Background: Choosing Wisely ® is a national campaign aimed at promoting high-value care. Vanderbilt University Medical Center (VUMC) has created a steering committee to direct implementation of select Choosing Wisely (CW) recommendations. Our first initiative successfully reduced unnecessary daily lab testing across multiple hospital services. Our second initiative targets chest x-ray (CXR) utilization in intensive care units (ICUs). 

Purpose: Based on the top recommendation of the Critical Care Societies Collaborative, we aim to achieve a 20% absolute reduction in CXR ordering rates in select ICUs within one year of implementation. The Medical Intensive Care Unit (MICU) and Cardiovascular Intensive Care Unit (CVICU) were chosen due to their high CXR ordering rates, with planned expansion to other ICUs. Secondarily, we aim to promote high-value care and leadership in health system change implementation by providing experiential learning opportunities for medical students, residents, fellows, and faculty. 
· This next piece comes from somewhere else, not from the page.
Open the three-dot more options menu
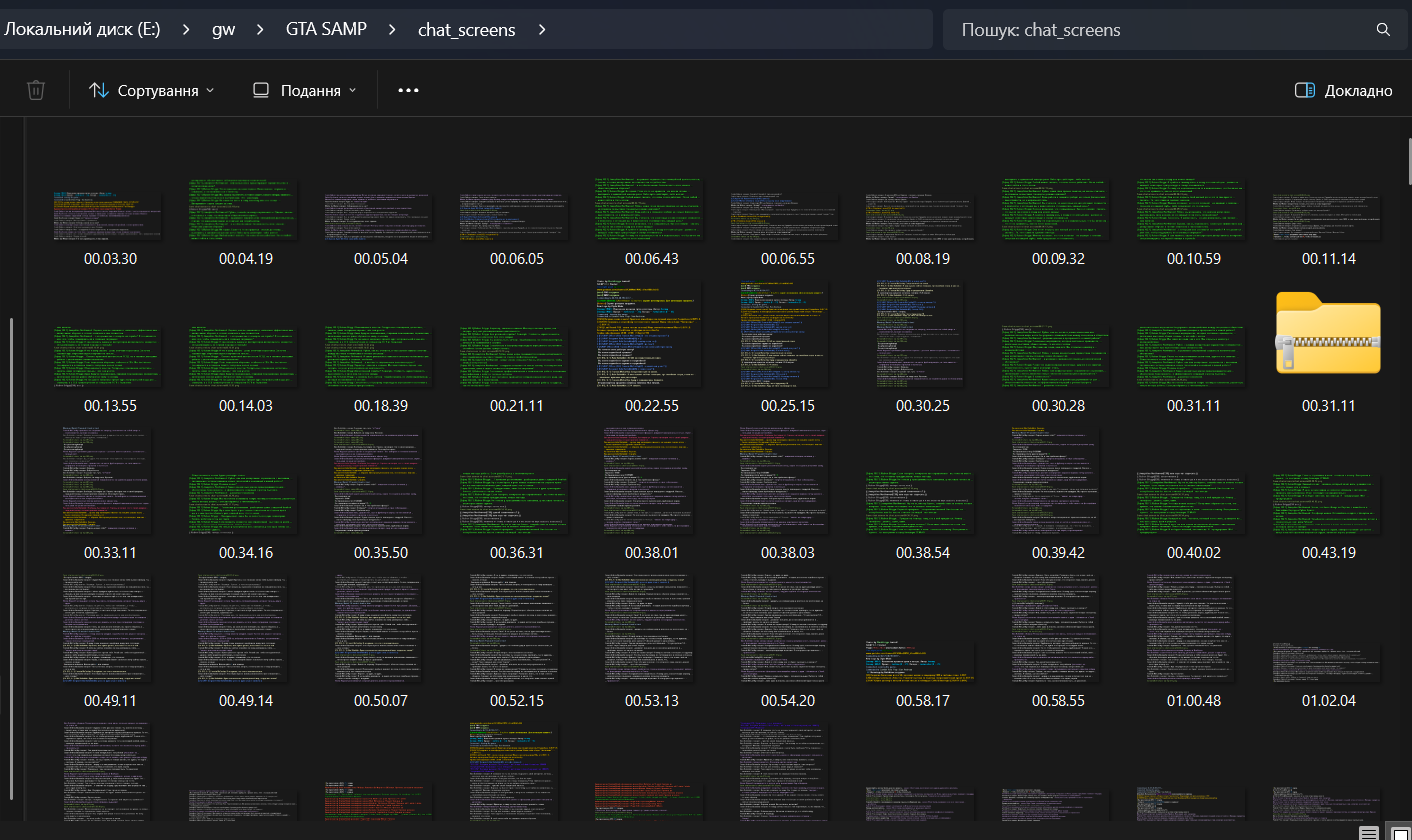Image resolution: width=1412 pixels, height=840 pixels. [408, 90]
Description: Our intervention pairs trainee leadership with real-time data feedback and peer comparison. Before the project’s launch, the Committee recruited faculty and housestaff champions, held didactic sessions, and established the infrastructure necessary for data reporting and visualization in Tableau. Educational activities consisted of 15-minute presentations to clinical teams highlighting the CW campaign, the Critical Care Societies Collaborative recommendations, baseline CXR ordering rates at VUMC, and the model for project implementation. On October 5, 2015, MICU and CVICU teams began receiving weekly emails with CXR ordering rates. During the initial months of implementation, we observed rounds to better understand ICU workflow and CXR ordering practices, and we interviewed stakeholders to determine what factors facilitated or impeded initial intervention uptake. In response, we developed promotional materials, engaged additional physician and nurse practitioner champions, and garnered leadership support for incorporating CXR ordering into rounds. To calculate radiology staff time savings, we will also conduct a time motion study on the process of taking a CXR. 

Conclusions: Preliminary results of the initiative during the first two months show a decrease in CVICU CXR ordering rates (p=0.03); additional evaluation is underway. Lessons learned to date include the importance of understanding the decision-making process for test ordering, competing priorities and barriers to implementation, the value of stakeholder input and peer champions, and differences in approach with physician and nurse practitioner audiences.